Entry into the system
We have a lot of data on language, and we want to support the use of this data by computer. Search and recommendation are two well-known methods today, and the proposal method is a nice combination of the two. Search is a system in which a human enters short “search keywords” and documents containing those keywords are pointed to. Humans must consider “search keywords”. The suggestion system can input long sentences. This long input is used as “search keywords”. If we tried to force the existing search system to achieve this, we would have to chop long documents into small pieces and search them repeatedly, which is time-consuming. I made some technical innovations to make it work in a realistic amount of time. For example, it takes less than a second to search my Scrapbox, which has 6500 pages, with 10,000 characters. There is no need to create keywords just for searching. You can use it in such ways as “enter a sentence you are about to write and find related articles.”
System Outputs
System Output Excerpts
- Enter the
keyword
and then thekeyword
.- This cutout is subtle.
- Nodes of Thought2019-10-14
-
-
-
Scrapbox is on a pretty good track.
-
But “Update of knowledge representation format” and “knowledge representation format must be updated” are not common keywords
- I worked hard on an ambiguous search to solve this very problem.
-
There is a hint that the keyword might be “stock of associations” but it hasn’t been solidified yet.
-
Searching for non-keywords (e.g. documents) from keywords can now be done by search, what we need is to find keywords from non-keywords, isn’t it?
- The system looks for keywords in long sentences that are not keywords and shows the results of searches with those keywords.
- associative device
-
recommendation engine for similar entries is “long text to long text”
-
search (e.g. for someone using a search engine) is “keywords → long text”
-
Scrapbox link display is a combination of “long text → keyword” and “keyword → long text
-
2-hop link did it twice more
-
Given the idea that Scrapbox is a stock of associations, this process is suggestion.
-
I feel we are one step closer to realizing the Knowledge Weaving Program.
- Talking about the relationship between search and recommendations, and the Scrapbox-like relationship between the best of both worlds.
- When I wrote “associator,” there was no proposed system yet, so I called the system that connects multiple “links (associations) explicitly written by humans” an associator, with Scrapbox in mind.

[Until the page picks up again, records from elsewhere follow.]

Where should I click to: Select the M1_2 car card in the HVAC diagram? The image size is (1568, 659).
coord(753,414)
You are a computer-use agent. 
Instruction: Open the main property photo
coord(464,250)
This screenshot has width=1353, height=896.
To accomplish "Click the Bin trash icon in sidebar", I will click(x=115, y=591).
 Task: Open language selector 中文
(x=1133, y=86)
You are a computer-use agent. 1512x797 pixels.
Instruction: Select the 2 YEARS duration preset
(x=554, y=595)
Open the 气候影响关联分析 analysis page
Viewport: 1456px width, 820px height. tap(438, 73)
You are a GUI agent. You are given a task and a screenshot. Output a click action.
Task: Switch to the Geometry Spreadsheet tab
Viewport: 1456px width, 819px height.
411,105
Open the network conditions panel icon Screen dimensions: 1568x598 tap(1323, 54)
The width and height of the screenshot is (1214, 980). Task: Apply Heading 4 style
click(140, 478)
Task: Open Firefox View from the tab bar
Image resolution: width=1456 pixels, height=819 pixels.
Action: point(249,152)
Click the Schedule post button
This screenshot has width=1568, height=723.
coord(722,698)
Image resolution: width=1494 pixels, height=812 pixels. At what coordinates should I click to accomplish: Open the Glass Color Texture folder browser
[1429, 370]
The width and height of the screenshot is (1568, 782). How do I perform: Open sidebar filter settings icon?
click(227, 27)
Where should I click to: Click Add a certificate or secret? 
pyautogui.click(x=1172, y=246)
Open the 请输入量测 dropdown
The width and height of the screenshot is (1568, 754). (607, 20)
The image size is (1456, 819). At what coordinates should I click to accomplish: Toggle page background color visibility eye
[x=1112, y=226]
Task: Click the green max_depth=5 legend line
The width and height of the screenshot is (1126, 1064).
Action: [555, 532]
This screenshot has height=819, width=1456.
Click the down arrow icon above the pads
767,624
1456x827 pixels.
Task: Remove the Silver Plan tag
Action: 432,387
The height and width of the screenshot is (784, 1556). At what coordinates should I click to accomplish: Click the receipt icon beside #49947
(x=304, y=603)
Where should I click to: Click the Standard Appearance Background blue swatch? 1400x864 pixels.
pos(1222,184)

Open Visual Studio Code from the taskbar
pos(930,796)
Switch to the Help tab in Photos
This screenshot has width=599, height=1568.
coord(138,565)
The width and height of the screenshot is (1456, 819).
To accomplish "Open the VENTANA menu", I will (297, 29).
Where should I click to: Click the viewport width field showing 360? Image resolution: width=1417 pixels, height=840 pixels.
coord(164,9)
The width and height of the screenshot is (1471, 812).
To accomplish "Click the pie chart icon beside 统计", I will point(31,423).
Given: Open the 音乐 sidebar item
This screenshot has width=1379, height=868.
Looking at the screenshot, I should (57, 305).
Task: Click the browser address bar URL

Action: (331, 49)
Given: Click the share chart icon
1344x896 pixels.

- Proposed system associates without “explicit human associations”.
- This cutout is subtle.
- Document`. - link suggestion - This page was written recently in the process of creating this system - Support for combining your past writing with your current thinking - Written on 2015-07-13 - > When I reread my past writings for some reason, I sometimes find myself thinking, “Oh, this is what I wrote, I can apply it to what I am thinking about now”, and I wonder if this process can be enhanced by software or methodology. - > Tatsuo Yamashita Similar document search would be good… If you are Nishio-san, you can use “Intellectual production technique by word2vec” or “Idea support by word2vec” or something along those lines… - > Toshiyuki Masui Why not Wiki? - > How can we use wikis to enhance the “process of realizing that what we thought in the past is useful for what we think now”? - > Toshiyuki Masui In the case of Gyazz, pages that use the same keywords are shown, so there is a possibility of recalling old ideas. - > I see, same keywords. Are those keywords extracted by morphological analysis or something? Do humans add them? - > Toshiyuki Masui: A human being will put it on. - The Gyazz feature mentioned here later became Scrapbox, which I started using. - inverted index and pointing 2018 - > Documents are located - > pointing at - I think it might have something to do with it. - hierarchical 2019 - > Is there a scale that does not depend on the contours of the object? - I’ve been thinking about this problematic issue and noting another approach recently: DF with length as a parameter. - This method uses suffix array, so it seems to work well with the suggestion system.
Recommendations
. - The advantages of Scrapbox (Part 2) - > Bracketing verbs and so on. - > Key phrases in noun form often tend to be [abstract concept - > On the other hand, verbs are often close to [metaphor - This is why I was dissatisfied with keyword extraction that only extracts noun phrases - Intelligence systems - > Interference Effects of Ideas - Exactly what’s happening here right now is the interference effect of an idea. - > Recommendations not based on similarity - At the time, I hadn’t yet come up with what exactly a non-similarity-based recommendation would look like. - The suggestion system is “not similarity-based recommendation.” - Not sorting documents with a “similarity to input” score. - Finding “good key phrases” in the input and sorting by goodness score - Recommendations and Scrapbox - In addition to word co-occurrence recommendation and Scrapbox recommendation by Explicit Bracketing, tree structure is also considered as a kind of recommendation.
This page is auto-translated from /nishio/sample1 using DeepL. If you looks something interesting but the auto-translated English is not good enough to understand it, feel free to let me know at @nishio_en. I’m very happy to spread my thought to non-Japanese readers.